Published September 15, 2008 11:31 pm -
OUR OPINION: Financial failings are moral failings
In March of this year, CNNMoney.com announced that Lehman Brothers Inc. Chairman and CEO Richard Fuld received total compensation of more than $22 million as “the company weathered the subprime mortgage collapse better than its rivals.” Fuld also earned an additional $40-plus million from exercising stock options, plus several smaller bonuses of a few million, on top of his regular salary of $750,000.
The article goes on to state how fortunate Fuld is in a financial climate which has seen a number of other top executives either resign or have to pass up lucrative bonuses due to the unstable real estate market. CNNMoney also praised Fuld for his leadership which allowed Lehman Brothers to weather the losses suffered by so many others, noting that its shares skyrocketed, closing out 2007 at $87.53.
And yet Monday, Wall Street was left reeling as Lehman Brothers filed for Chapter 11 bankruptcy, citing assets of more than $600 billion along with debts of more than $600 billion. The stock market began falling at the sound of the opening bell, and continued throughout the day. Lehman Brothers has the dubious distinction of being the largest bankruptcy in our nation’s history.

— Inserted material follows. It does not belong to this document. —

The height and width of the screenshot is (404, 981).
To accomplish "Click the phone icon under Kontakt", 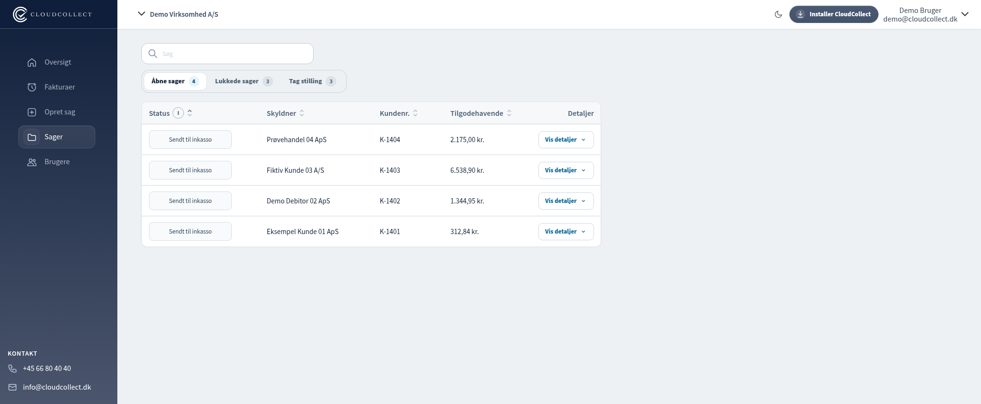I will tap(12, 369).
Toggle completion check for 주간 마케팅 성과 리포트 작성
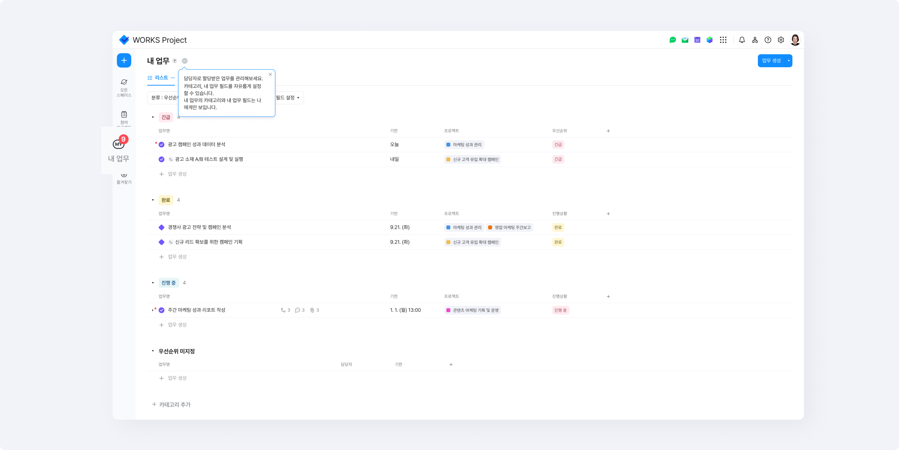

Four months ago, they were fine, but Monday, everything fell apart? How can it be possible that a company so fiscally responsible for more than 150 years, whose financial backing was instrumental in founding the cotton exchange, the building of the nation’s railroads, movie industry, and computer technology companies, and who were the first to finance up and comers such as Sears Roebuck, Macy’s and Gimbel’s, could fall so far, so fast.
Somewhere along the way, Lehman Brothers apparently fell victim to its own prosperity, forgetting all of the lessons learned when it weathered the Civil War, both World Wars and the stock market crash of 1929. Rather than continuing the sound financial policies the company was founded on, Lehman Brothers grew too large, paid its top executives far too much, financed risky ventures, and worst of all for a well-respected, worldwide financial services company, didn’t foresee and forestall its own financial future.
Congress has been talking for several years, ever since the Enron days, about taking on CEO compensation, especially when the lucrative bonuses come so close to a company’s major financial crash. Maybe now that this giant has fallen, Congress will finally do what it’s been promising and get tough on those who personally benefit while others lose their life savings and livelihoods.